Fig 4.

Blockage of VV binding and infection of PHL subsets by immunosera. (A) Titers of anti-human CD55 Abs in immunosera raised against DRMs, CMEs, or whole cells from monocytes, resting T cells, or activated T cells were determined using an ELISA. Immunosera diluted at 1:10 with PBS were used to block VV binding to monocytes (B), B cells (C), and activated T cells (D). (E) Immunosera diluted at 1:10 with PBS were used to block VV infection of monocytes. (F) Effects of immunosera diluted at 1:10 with PBS and cytochalasin D on monocyte endocytosis of FITC-latex beads. The MFI of YFP (FITC for latex beads) or EGFP represented VV binding or infection intensity to PHL subsets of 6 blood donors. Data were compared using Tukey's ANOVA assay.

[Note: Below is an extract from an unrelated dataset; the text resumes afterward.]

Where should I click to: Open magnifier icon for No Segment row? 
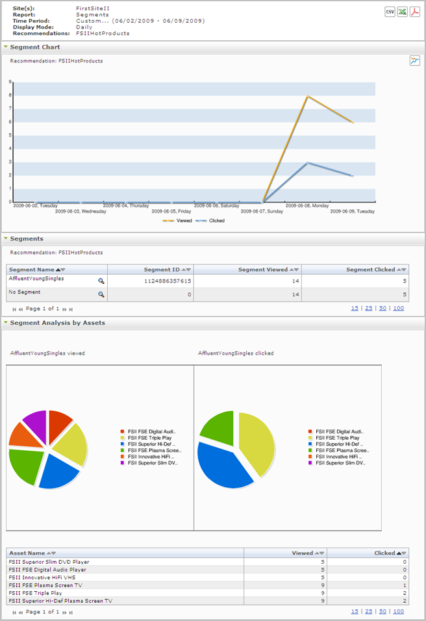pyautogui.click(x=101, y=294)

Mono W, whole monocytes; Mono CME, monocyte crude membrane extracts (CMEs); Mono DRM, monocyte detergent-resistant membranes (DRMs); ActT W, whole activated T cells on day 3 of activation; ActT CME, activated T cell CMEs; ActT DRM, activated T cell DRMs; ResT W, whole resting T cells; ResT CME, resting T cell CMEs; ResT DRM, resting T cell DRMs; Pre, preimmunization sera. Statistical analysis was used to compare each experimental condition with medium (control). NS, not significant; *, P < 0.05; **, P < 0.01.